Review: Rebuilding Mayfield

Review: Rebuilding Mayfield

Lisa Radon for Ultrapdx

Rebuilding Mayfield, Sara Black and John Preus

I recently stopped in on the second to last day of the first residency for Gestures of Resistance at Museum of Contemporary Craft.

The Museum of Contemporary Craft will never smell as good as it did yesterday afternoon…of freshly cut wood with curly shavings falling from the blade of a plane and drifts of sawdust in the normally pristine lower gallery as Sara Black and John Preus completed the second-to-last day of their two week project, “Rebuilding Mayfield,” part of the exhibition Gestures of Resistance.

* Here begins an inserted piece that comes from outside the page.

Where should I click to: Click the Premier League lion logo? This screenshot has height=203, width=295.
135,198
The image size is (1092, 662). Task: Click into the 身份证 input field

A sandwich board at the entrance of the gallery reports that the longest game of telephone ever recorded began with the phrase, “They inherited the world and then the army came and scorched it,” and ended with, “Mayfield College.”

With beautifully aged douglas fir planks salvaged from a rural barn the artists found via Craigslist, they have been constructing environments that mirror one another on either side of a temporary wall bisecting the museum’s lower gallery. They’ve constructed a couple of short benches, a “donation box,” a platform with a roof, a work table with storage, and an “ironing board,” to be used by the other artists of Gestures who will take up residence after Black and Preus are gone.

Rebuilding Mayfield, Sara Black and John Preus

The rub: the artists only communicate about the project verbally, only during the work day, and only through holes drilled in the sheetrock paneled wall between them. Black told me that each night one of them designs the next section they will work on, then in the morning tells the other the plan through the wall.

Black told me that she and Preus have for the last couple of years worked with a third artist. This is their first project working as a duo again. And so the fact that this project is about communication between two artists as much or more so than it is about any larger issues of craft or “resistance” is particularly fitting. Here made concrete are the daily invisible barriers to communication (bias or stereotype, distraction, attention deficit, and on and on). Here made concrete is the result of miscommunication: a rectangular hole oriented N/S rather than E/W. In “Mayfield” Black and Preus have set up a public experiment in which a successful outcome requires that they pay close and careful attention in the listening and in the making.

Rebuilding Mayfield, Sara Black and John Preus

In addition, by performing craft, the artists reveal process, the durational nature of making, its means—it is a messy, messy business and mistakes are made—and tactics like the pencil sketches and lists and more lists on the sheetrock wall between them. By communicating freely with the audience/viewer (both were happy to talk while they were working), they both carve away some of the mystery of making and point back to the implications of the constraints they placed for their two week residency on their own communication.